People began to encourage us to spin out. They became interested to invest in us. At that time, I honestly told them: I have no real business plan. I didn’t know what the new technology could be used for. We didn’t know. They said, no problem. Just come out. And we negotiated and got about 30 patents licensed from MIT, and then started the company. [laughs]

Zierler:

John, who was your graduate advisor at Harvard, and how did the connection with MIT originally come up?

Fan:

Yeah. My graduate professor was Bill Paul, who actually also came from England, and then became a Harvard professor in Applied Physics. He’s a materials scientist. My thesis was very interesting. It was a material called vanadium oxide. And at that time, it was found that vanadium oxide was a compound that switched from an insulator to a metal, at a temperature around 65°C. An abrupt transition in electrical conductivity. So, we thought these materials that switch like that, from insulator to metal, could be an electronic switch. If so, we can use that phenomenon to make a very fast computer, 0 and 1, 0 and 1. So, my thesis was, in fact, examining this compound: how to make it, how to grow its crystals and thin films and measure the optical properties, electrical properties. And, in some way, it was a failed thesis. This thesis concluded the transition is not an electronic switching. It’s a thermal switch. Now, a thermal switch is, by nature, slow to be used as an electronic switch for computers. Therefore, the thesis results were— I made the material, made the thin film, and measured it. I said: sorry, it is not electronic. It’s thermal. Okay? But they still gave me the doctoral degree— the thesis passed the doctoral committee. [laughs] I didn’t have to start over again.

And Harvard actually published my doctoral thesis for their own libraries and all, 350 copies of my thesis. And 10 years later, when I was at MIT Lincoln, I tried to get additional copies from the Harvard library, and they’re gone. All gone. And I wondered: why would anybody want to read something that failed, in some way? It’s thermal. Still, many years later, about 15 years earlier from today, I found out people had used this material to make thermal sensors, infrared sensors, for military and for commercial applications. It’s even more popular now.
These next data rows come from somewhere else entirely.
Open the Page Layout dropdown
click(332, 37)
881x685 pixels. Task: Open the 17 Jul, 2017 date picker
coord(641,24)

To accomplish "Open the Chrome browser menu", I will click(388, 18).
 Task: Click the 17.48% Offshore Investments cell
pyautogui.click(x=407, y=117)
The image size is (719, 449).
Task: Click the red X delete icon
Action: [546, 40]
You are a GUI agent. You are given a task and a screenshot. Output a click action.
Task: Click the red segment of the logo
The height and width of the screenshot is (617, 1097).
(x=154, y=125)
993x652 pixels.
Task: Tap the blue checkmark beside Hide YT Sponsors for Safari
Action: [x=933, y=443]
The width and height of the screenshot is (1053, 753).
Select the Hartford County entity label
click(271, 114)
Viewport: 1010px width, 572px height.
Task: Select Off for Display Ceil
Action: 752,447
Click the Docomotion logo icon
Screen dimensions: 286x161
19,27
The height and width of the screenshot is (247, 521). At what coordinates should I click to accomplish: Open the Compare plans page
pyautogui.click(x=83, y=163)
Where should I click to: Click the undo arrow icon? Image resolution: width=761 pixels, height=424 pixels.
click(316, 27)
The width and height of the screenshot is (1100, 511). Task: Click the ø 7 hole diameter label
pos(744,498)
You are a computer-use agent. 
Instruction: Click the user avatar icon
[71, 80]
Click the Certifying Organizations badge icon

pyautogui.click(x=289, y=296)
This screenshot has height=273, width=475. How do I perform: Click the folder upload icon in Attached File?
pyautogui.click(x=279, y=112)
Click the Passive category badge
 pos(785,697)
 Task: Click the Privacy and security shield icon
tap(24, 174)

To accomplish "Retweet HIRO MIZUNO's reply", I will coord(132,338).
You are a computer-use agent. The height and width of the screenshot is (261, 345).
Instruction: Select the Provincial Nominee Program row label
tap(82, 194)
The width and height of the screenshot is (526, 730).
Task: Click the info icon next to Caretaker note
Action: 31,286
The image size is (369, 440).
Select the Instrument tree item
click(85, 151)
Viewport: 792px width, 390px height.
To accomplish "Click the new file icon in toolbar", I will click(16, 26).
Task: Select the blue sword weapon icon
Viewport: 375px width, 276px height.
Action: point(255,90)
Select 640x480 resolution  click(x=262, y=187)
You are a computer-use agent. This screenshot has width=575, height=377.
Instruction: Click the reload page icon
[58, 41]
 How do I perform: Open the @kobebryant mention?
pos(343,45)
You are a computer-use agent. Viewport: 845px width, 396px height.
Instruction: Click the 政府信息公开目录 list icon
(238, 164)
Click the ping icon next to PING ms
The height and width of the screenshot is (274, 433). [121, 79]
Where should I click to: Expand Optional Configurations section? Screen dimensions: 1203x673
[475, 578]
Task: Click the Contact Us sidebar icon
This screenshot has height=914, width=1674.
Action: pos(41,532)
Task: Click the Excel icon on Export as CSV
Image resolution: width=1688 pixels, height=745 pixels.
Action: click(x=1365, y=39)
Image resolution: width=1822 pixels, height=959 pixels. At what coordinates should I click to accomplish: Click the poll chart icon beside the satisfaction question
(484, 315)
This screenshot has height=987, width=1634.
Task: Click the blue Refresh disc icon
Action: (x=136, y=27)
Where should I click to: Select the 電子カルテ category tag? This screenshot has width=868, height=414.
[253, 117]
And in fact, a few months ago, I received this Berkeley engineering journal. A couple of the professors at Berkeley electrical engineering department were raving about vanadium oxide, and how useful they are. And my wife — who, edited and typed the thesis for me, my Ph.D. thesis — she said, “Those guys never referred to you.” I said, “It’s okay. It’s okay. It’s Berkeley.” So, this turned out to be a very useful material as thermal sensor, so that’s why I say, in engineering or physics, a failure could be a success, for different reasons. Mine was a failure. It was not meant to be an electronic switch to be used in a computer. It turned out to be a thermal switch for thermal sensors.

Zierler:

But I’m sure this impressed upon you the importance of basic science.

Fan:

Yeah.

Zierler:

Just learning for the sake of learning.

Fan:

You study the material, publish the results, and the people learn about the material, and there’s some people who may find an application out of it. That may be the difference between Harvard and maybe with some other engineering school. Harvard is engineering, but not engineering.

Zierler:

Right. John, as you completed your Ph.D. and you were thinking about your career prospects and your professional identity, to what extent were you thinking about the world of business and inventions and patents? Was that part of your consideration at that point?

Fan:

Patents, definitely. Interesting situation at that time at MIT was that when you had patents, they not only gave you incentive to patent them, they shared a third of the royalties with you — with the inventors. This sharing and encouragement were very innovative at that time. So therefore, scientists like myself, or engineers like myself, had a lot of incentive to patent new ideas and findings, and to commercialize them in some way, or license them in some way, and get rewards for them. So, yeah, But Harvard at that time was different. They did not encourage the professors to start companies, because starting companies with ideas or inventions created at the university — in many ways, in Harvard’s thinking at that time were conflicts of interest. They were more pure. Right? There’s a conflict there. But MIT did not think so. They thought it’s a duty that when you invented something — that you should want to commercialize it, if you can. Either you do it, or you license somebody to do it, to make use of it. So, yeah. We were doing a lot of patenting, publishing, and we would license. And I was involved in encouraging companies to license. The coating for the windows, not only did MIT license it to other people, but also licensed to a lightbulb company to put the energy saving coating inside a lightbulb — an energy saving incandescent lightbulb. And the lightbulb actually worked quite well so I became well-known because of that. Those days were different, and scientists were so well respected.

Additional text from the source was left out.